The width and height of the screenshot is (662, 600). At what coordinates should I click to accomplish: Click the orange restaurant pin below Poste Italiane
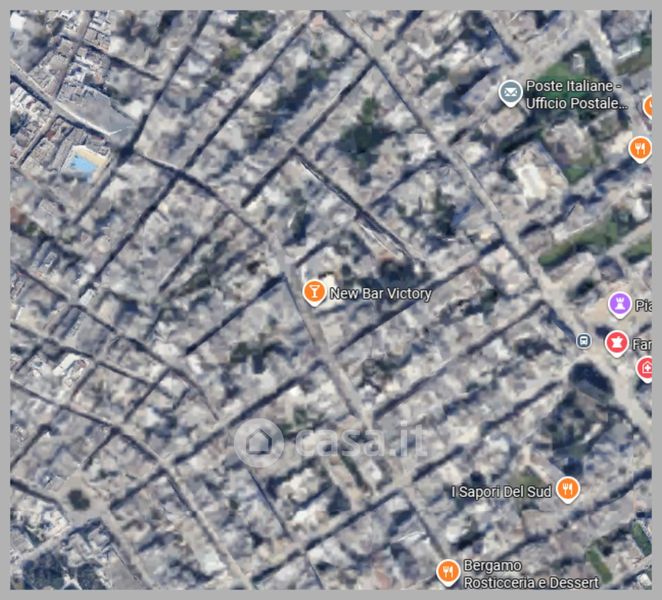[x=640, y=149]
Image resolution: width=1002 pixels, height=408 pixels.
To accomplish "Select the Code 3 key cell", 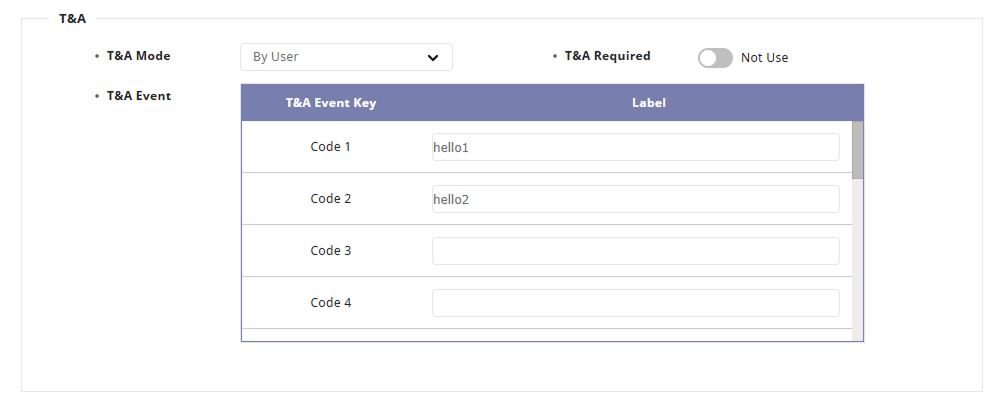I will 331,251.
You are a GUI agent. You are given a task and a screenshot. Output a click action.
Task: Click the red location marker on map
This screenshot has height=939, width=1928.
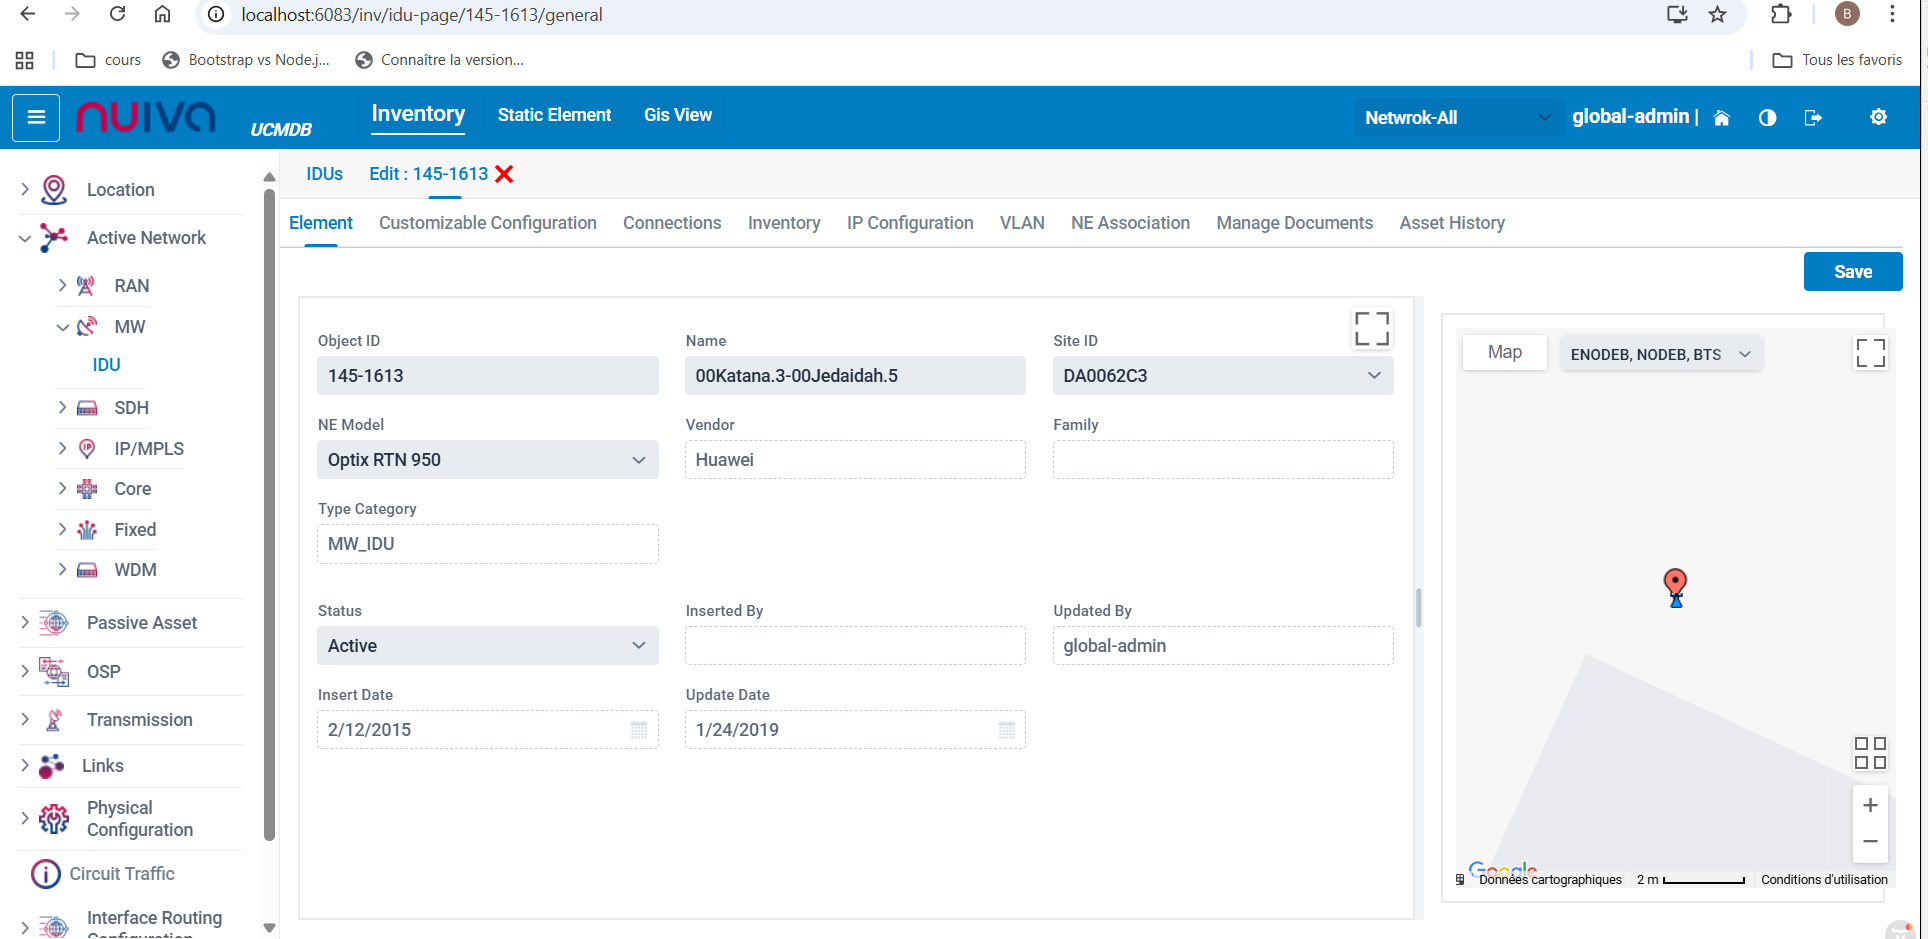point(1675,584)
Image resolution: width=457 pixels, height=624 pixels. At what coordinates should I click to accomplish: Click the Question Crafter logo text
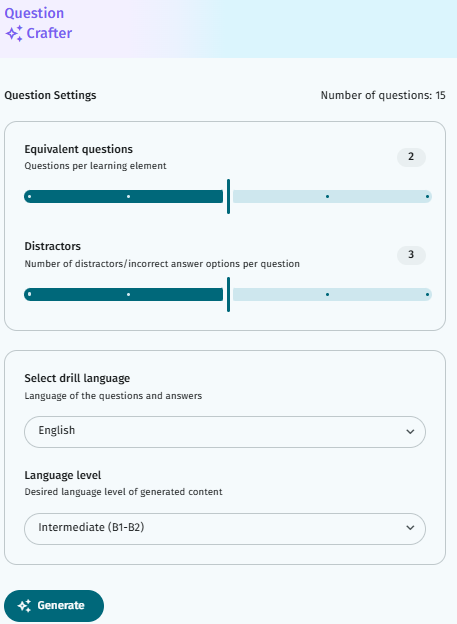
********
§ **REQUIREMENT**
Word for word, retype the lines from the one that contains "This screenshot has height=939, width=1928." through the final line of the data, both ends included, excluding pictures.

§ **TASK RESPONSE**
This screenshot has height=939, width=1928.
point(1675,584)
Image resolution: width=457 pixels, height=624 pixels. At what coordinates should I click to accomplish: Click the Question Crafter logo text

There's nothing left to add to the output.